Pod and multi-network policy creation might remain in a pending state until the OVN-Kubernetes control plane agent in the nodes processes the associated network-attachment-definition CR.

The following sections provide example configurations for each of the topologies that OVN-Kubernetes currently allows for secondary networks.

Networks names must be unique. For example, creating multiple NetworkAttachmentDefinition CRDs with different configurations that reference the same network is unsupported.

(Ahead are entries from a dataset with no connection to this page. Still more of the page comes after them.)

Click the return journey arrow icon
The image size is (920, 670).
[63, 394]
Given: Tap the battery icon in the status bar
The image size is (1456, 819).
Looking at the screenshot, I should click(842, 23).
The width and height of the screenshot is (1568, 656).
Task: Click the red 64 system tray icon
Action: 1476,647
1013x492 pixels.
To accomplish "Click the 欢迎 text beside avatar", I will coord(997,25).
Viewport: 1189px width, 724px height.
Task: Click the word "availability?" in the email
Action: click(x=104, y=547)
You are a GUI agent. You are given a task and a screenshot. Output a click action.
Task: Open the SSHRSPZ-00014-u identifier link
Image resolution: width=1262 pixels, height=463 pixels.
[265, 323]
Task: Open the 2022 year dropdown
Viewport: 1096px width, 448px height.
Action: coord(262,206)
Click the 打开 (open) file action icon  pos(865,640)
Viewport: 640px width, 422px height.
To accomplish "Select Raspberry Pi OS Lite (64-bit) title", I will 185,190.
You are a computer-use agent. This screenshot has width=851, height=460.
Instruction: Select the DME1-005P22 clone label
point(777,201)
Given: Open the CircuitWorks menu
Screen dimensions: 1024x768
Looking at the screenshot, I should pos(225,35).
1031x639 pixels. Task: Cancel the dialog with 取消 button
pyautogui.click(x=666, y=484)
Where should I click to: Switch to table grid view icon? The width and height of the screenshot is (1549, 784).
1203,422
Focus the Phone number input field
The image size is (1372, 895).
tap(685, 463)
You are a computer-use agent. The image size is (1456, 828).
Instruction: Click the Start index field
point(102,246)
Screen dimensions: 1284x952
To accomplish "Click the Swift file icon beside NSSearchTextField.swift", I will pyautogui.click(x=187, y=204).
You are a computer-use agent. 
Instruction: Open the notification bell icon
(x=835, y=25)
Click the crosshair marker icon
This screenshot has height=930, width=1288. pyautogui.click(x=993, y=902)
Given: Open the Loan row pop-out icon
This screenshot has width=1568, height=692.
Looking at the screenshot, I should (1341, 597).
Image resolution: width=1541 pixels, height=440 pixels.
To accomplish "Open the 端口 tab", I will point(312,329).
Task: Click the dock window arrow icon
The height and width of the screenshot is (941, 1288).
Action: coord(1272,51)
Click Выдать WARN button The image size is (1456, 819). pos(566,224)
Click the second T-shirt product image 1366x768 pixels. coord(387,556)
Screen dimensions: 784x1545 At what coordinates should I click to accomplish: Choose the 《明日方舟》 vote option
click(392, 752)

OVN-Kubernetes network plugin JSON configuration table

The following table describes the configuration parameters for the OVN-Kubernetes CNI network plugin:

Table 7. OVN-Kubernetes network plugin JSON configuration table
Field Type Description

cniVersion

string

The CNI specification version. The required value is 0.3.1.

name

string

The name of the network. These networks are not namespaced. For example, you can have a network named l2-network referenced from two different NetworkAttachmentDefinitions that exist on two different namespaces. This ensures that pods making use of the NetworkAttachmentDefinition on their own different namespaces can communicate over the same secondary network. However, those two different NetworkAttachmentDefinitions must also share the same network specific parameters such as topology, subnets, mtu, and excludeSubnets.

type

string

The name of the CNI plugin to configure. The required value is ovn-k8s-cni-overlay.

topology

string

The topological configuration for the network. The required value is layer2.

subnets

string

The subnet to use for the network across the cluster.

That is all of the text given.